Zoraida and I arrived Thursday afternoon and spent the evening with Osvaldo, a young man with hemophilia, and his girlfriend. We all had dinner together and listened to him share his story of having hemophilia, an inhibitor and limited access to product. Charming and intelligent, Osvaldo has suffered but also persevered: he is college educated and owns his own company!

On Friday we met with the HTC staff at the Centro Medical to get an update on hemophilia treatment. There are an estimated 250 persons with hemophilia on the island… but no one really knows. Like the States, there isn’t yet a national database. The facilities are good and the staff very inquisitive and kind.

On Saturday, Zoraida and I, along with Johnny and Tammy Marquez, the husband and wife team who head up the Association Puertoriqueña de Hemofilia (APH), traveled about the island to meet a few hemophilia families. We traveled two hours to Salinas to meet one family and another half hour to meet one more in Santa Isabel. Wonderful families; fascinating insights on PR hemophilia care!


We ended our day today by attending the annual meeting of the APH. It was packed, and we had a full agenda with a speaker on dental care, chiropractic care and later an open forum which became quite lively with a debate over whether hemophilia care in Centro Medico was up to standards.

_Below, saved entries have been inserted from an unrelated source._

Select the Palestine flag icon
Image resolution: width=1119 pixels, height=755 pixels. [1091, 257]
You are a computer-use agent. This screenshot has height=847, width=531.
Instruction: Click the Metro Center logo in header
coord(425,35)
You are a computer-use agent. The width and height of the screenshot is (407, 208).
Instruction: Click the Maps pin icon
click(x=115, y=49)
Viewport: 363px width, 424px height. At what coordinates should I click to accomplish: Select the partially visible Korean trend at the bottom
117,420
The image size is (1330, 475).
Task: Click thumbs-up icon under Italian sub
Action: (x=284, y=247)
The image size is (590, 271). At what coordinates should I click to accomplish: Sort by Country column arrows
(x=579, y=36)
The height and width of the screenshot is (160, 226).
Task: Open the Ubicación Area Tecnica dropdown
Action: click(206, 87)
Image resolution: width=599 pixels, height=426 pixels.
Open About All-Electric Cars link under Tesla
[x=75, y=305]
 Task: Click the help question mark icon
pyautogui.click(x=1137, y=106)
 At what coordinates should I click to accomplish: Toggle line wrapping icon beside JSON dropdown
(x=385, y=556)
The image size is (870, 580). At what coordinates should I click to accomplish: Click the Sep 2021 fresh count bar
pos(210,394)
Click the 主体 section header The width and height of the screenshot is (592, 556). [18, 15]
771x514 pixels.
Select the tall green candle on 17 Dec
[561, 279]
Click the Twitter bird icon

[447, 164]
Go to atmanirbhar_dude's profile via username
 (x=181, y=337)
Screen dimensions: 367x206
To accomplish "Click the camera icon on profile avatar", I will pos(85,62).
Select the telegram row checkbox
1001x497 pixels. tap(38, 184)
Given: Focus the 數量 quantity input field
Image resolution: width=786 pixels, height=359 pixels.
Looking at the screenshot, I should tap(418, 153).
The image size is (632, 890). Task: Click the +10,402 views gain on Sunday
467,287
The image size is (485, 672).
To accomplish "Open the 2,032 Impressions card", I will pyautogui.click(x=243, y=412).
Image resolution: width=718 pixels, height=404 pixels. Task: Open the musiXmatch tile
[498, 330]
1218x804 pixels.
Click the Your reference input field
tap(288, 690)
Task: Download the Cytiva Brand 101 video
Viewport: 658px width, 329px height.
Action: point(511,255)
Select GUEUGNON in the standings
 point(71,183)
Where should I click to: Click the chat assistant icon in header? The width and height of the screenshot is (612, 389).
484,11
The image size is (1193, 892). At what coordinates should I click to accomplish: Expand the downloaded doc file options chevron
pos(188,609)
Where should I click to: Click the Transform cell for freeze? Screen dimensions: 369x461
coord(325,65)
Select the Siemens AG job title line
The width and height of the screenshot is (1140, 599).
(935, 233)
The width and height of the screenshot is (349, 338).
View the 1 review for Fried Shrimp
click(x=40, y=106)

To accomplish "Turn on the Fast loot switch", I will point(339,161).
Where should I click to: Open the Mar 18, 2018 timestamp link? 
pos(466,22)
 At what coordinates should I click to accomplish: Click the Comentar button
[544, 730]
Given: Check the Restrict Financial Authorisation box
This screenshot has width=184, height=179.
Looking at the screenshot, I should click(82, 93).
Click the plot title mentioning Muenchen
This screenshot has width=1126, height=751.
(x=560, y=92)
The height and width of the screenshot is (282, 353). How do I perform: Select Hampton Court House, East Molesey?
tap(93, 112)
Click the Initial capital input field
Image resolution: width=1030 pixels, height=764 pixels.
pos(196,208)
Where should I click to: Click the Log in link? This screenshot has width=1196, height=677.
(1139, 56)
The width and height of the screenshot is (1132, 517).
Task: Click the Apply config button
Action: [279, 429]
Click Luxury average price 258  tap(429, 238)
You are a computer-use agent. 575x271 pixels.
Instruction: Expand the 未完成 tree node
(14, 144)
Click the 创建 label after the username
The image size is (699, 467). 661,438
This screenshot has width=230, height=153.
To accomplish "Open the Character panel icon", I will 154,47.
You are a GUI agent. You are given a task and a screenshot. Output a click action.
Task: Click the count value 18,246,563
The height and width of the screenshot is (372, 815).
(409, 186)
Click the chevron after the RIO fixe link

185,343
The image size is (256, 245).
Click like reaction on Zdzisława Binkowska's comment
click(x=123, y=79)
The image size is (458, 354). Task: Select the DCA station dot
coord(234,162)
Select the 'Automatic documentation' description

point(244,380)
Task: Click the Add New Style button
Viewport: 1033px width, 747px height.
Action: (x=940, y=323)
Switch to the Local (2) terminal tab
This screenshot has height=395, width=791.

The day ended with a great motivational speaker, lots of hugs, and good feelings all around. People with hemophilia have community, muy fuerte.


So what did I make out of all this? You’ll just have to wait… until August when we publish a full report in our article on Puerto Rico in PEN. Sign up now to receive it. And in the meantime, visit http://blog.kelleycom.com/2011/01/la-vida-hemofilia-visit-to-puerto-rico.html to read about our visit last year.




Good Book I Just Read
A Dog's Purpose by W. Bruce Cameron
Maudlin, unabashedly sentimental, charming, simplistic, sugary sweet… I was at first wondering where this book was going, but then got sucked in by the sentiments, and was in a puddle of tears by the end. This book describes a dog’s life (lives, actually) as told through a dog’s eyes. The main character lives through four lives, reincarnated after each demise as a puppy, aware that he is reincarnated and wondering in each life: what is going on? What am I supposed to be and be doing? When does this end? It makes the reader wonder too, as the book is a bit disjointed at first and it may take a bit to figure out Cameron’s style. If you are a dog lover like me, you will enjoy much of the free association by the dog, especially whenever a cat appears; very clever and funny. The dog is feral in his first life, trying to survive and eventually is euthanized; reincarnated, he comes back as a lab, and his real story begins in earnest when he becomes bonded to a boy. No spoilers here, but the dog becomes smarter and more self-aware, and as a reader you share the dog’s unswerving loyalty to humans and his unending desire to serve and please, despite humans’ baffling behavior. By the end of the book you yearn for your own current dog to hug, or recall your childhood dog with such strong emotions, I can only think of Toy Story 3 as something in comparison. To fairly critique (as a professional editor) you must disregard or overlook the inconsistencies: the dog understands peeing, vomiting, crying but doesn’t have a word for his own natural instinct to mate? The dog refers to chopper, car, truck, cage, various power tools, collar, leash, swing… but when his boy’s mother removes her ring and throws it into the pond he doesn’t know what that little round thing is called? The dog conveniently doesn’t know names of things whenever it’s a Kodak moment. But just keep reading and don’t be critical and you will enjoy it. I hate being manipulated by purple prose but this was overall a wonderful book, because I have loved all my dogs and currently inherited a puppy I’ve only been complaining about. No more. I’ll love him with all my heart too. Three/five stars.